V4 High Availability
Contents
Background
SARK HA V1 and V2 used Heartbeat and our own in-house written handlers for file replication and failover. The cluster was very reliable but limited in its ability to quickly fail-back after a protracted failover event, usually involving some level of manual intervention. SARK V4 high availability uses an openAIS stack with DRBD to create a true cluster. Whereas HA1/HA2 ran as a fixed primary/secondary pair, V4 is not particularly concerned which cluster element is currently active, except in one corner case; that of switching PRI circuits between cluster nodes during fail-over and fail-back (See the section on rhino support below). The three principle software components used by V4 HA are Pacemaker, Corosync and DRBD. In broad terms, Pacemaker is the cluster manager, Corosync is the cluster communication component (it replaces Heartbeat) and DRBD (Distributed Replicated Block Device) is the data manager. SARK, and indeed Asterisk, know little about the cluster although both components are aware that it is running.
Platform
V4 HA runs on Debian Wheezy. It cannot currently run on SME Server. This is not due to any architectural limitation of V4 HA but rather the extreme difficulty of installing the openAIS stack on SME Server 8.x. It is unlikely that this will will change in the foreseeable future.
HA V3 vs HA V4
- No clean-up required after a V4 fail-over/fail-back
- V4 nodes run full firewall (V3 nodes require an upstream firewall)
- V4 nodes run Fail2ban (V3 runs ossec)
- V4 fail-over is slightly slower than V3 (around 30 seconds vs 12 seconds in V3)
- V4 Node removal/replacement is much easier – nodes can be pre-prepared and sync is fully automated
- V4 clusters can detect and resolve Asterisk hangs and freezes
- V4 clusters need to be pre-planned during initial Linux install
- V3-HA upgrade to V4-HA requires a re-install
- V4 upgrade to V4-HA requires either a re-install or repartitioning (or an extra drive)
- V4 clusters can run at dynamic Eth0 IP addresses
- Rhino card support is much simplified in V4
- V4 Nodes require a minimum of 2 NICs (at least for production)
- V4 dedicated eth1 link is much faster and more robust than V3 serial link
- V4-HA requires a steep learning curve to fully understand
- V4 HA installation has been simplified with a helper utility
What does the V4 cluster manage?
- Apache
- Asterisk and ALL of its data
- MySQL and ALL of its data
- DRBD
None of these components will be available on the passive node (DRBD is running but you can't access its data partition, at least not without a fight). Even if you were to manually start any of these components (don't!), they would not see the live data.
A word of caution
Pacemaker, Corosync and DRBD are extraordinarily powerful and complex pieces of software. You need to understand them and, at least in outline, be familiar with how they work together with one another. The ASHA Utility, makes V4 installation very simple and straightforward and hides a lot of the complexity but you do need to be aware of how to recover from some of the possible failures that can occur when running a cluster. Getting it wrong, or changing parameters without rehearsal can result in data loss so you must have a clear data backup and recovery strategy for your cluster before you make changes.
Installation
Prerequisites
- A minimal Debian Wheezy install (When tasksel runs you should only select openssh and nothing else)

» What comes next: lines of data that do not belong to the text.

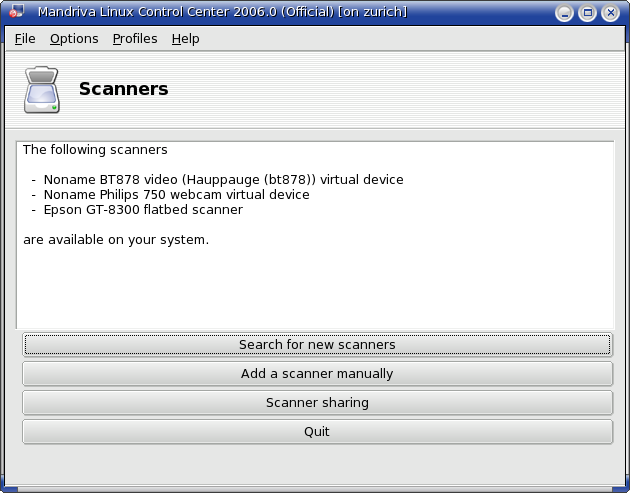Open Scanner sharing settings

point(317,403)
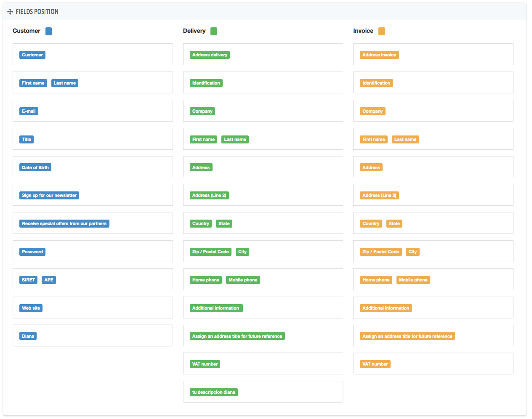Select the orange Additional information tag
Screen dimensions: 532x419
(x=386, y=308)
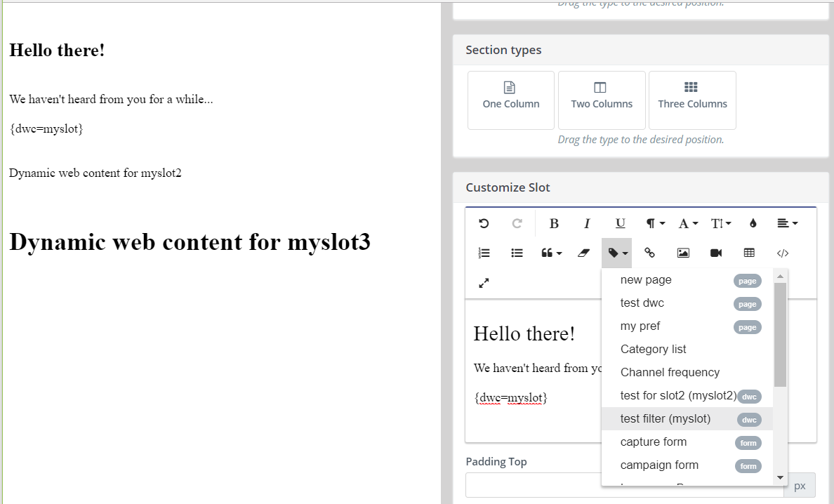Viewport: 834px width, 504px height.
Task: Insert an ordered numbered list
Action: (484, 253)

- An empty partition on each cluster node.
- The partition MUST be exactly the same size on each node
- It should be marked as "Do not Use" when you define it.

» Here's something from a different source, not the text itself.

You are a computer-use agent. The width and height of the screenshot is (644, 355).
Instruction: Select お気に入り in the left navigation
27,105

- The partition needs to large enough to hold all of your MySQL and Asterisk data (including room for call recordings if you plan to make them).

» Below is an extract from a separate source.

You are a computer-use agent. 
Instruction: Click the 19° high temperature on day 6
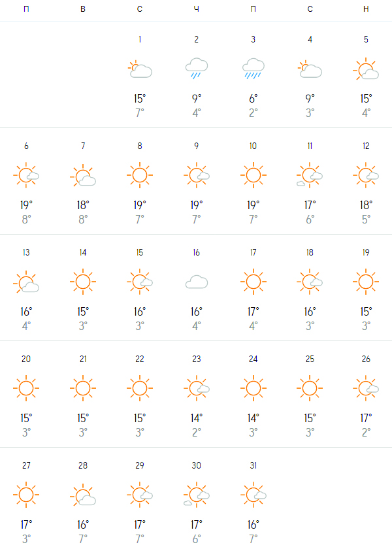26,205
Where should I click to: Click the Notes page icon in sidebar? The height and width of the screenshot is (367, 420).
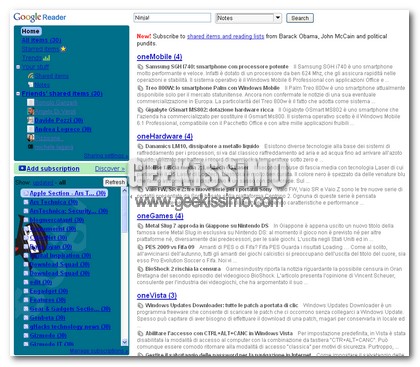point(31,85)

- By convention we define the first logical partition (/dev/sda5) as the empty partition
- A minimum of 2 NICs on each node
How big should the DRBD partition be?
DRBD partition size is a trade off between making it big enough to handle any eventuality and the time it takes to synchronize when you bring a new or repaired node into the cluster. As a rough guide, on a single dedicated Gigabit link, the cluster will sync at around 30MBs. On commercial SARK systems we use a 64Gb SSD drive and we allocate 50Gb to the DRBD partition, 8Gb to root and 4Gb swap. This gives ample room for call recording with periodic offload and it syncs a new node in about half an hour.